(Collected data entries)
[Start of Attachment]

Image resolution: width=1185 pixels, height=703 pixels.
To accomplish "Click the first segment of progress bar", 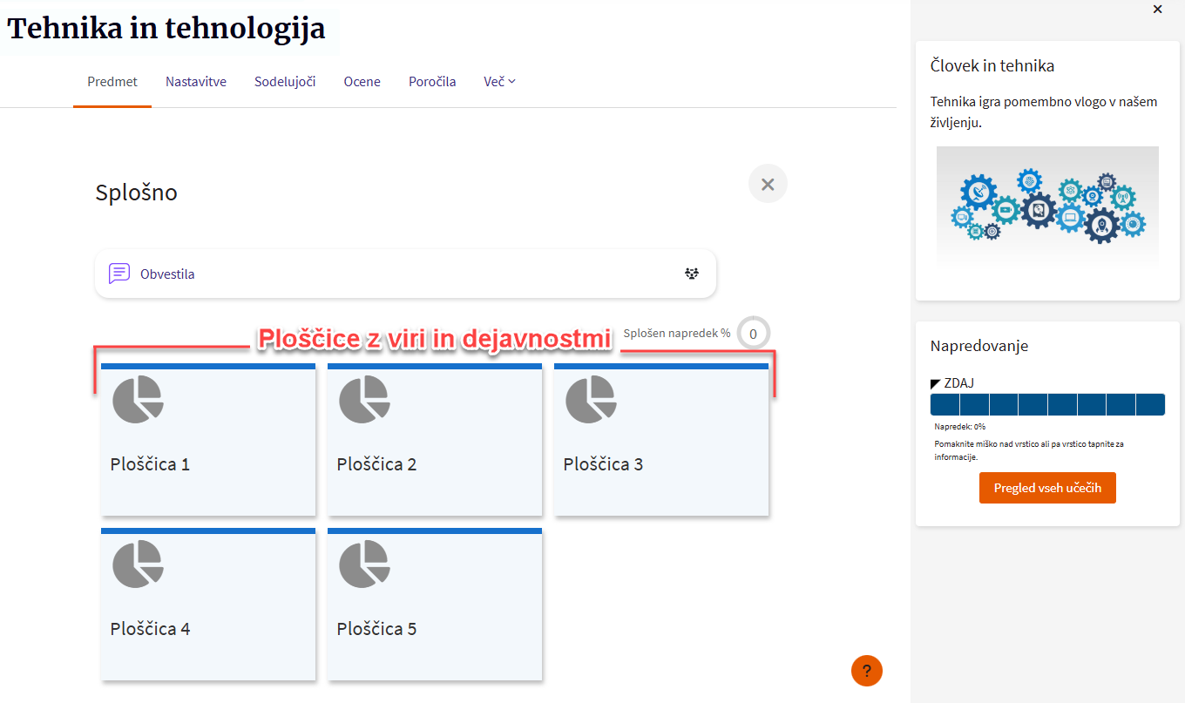I will click(945, 404).
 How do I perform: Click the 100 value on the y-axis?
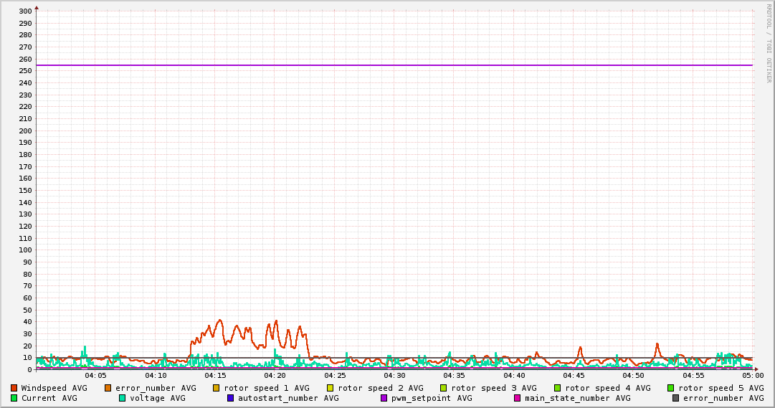point(25,250)
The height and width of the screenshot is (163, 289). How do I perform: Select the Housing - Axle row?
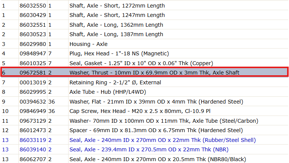click(145, 44)
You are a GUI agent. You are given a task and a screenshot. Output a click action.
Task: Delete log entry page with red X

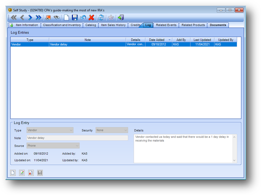tap(31, 173)
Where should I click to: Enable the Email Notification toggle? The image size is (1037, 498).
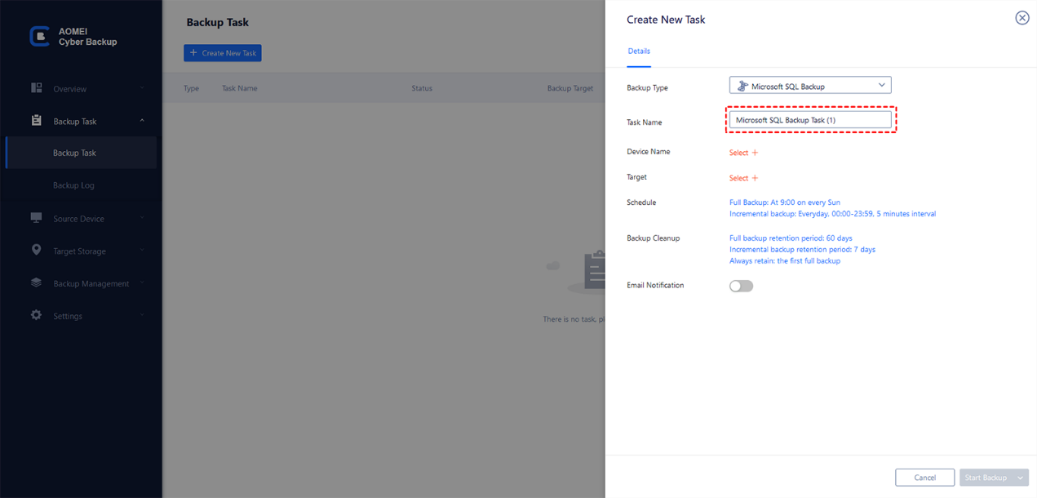coord(741,286)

[End of Attachment]

▸ Exercise brief
Print exactly the line containing "How do I perform: Click" and every line after it through the final line above, and leave all pictures out.

▸ Result
 How do I perform: Click the 100 value on the y-axis?
point(25,250)
The height and width of the screenshot is (163, 289). How do I perform: Select the Housing - Axle row?
click(145, 44)
You are a GUI agent. You are given a task and a screenshot. Output a click action.
Task: Delete log entry page with red X

tap(31, 173)
Where should I click to: Enable the Email Notification toggle? The image size is (1037, 498).
coord(741,286)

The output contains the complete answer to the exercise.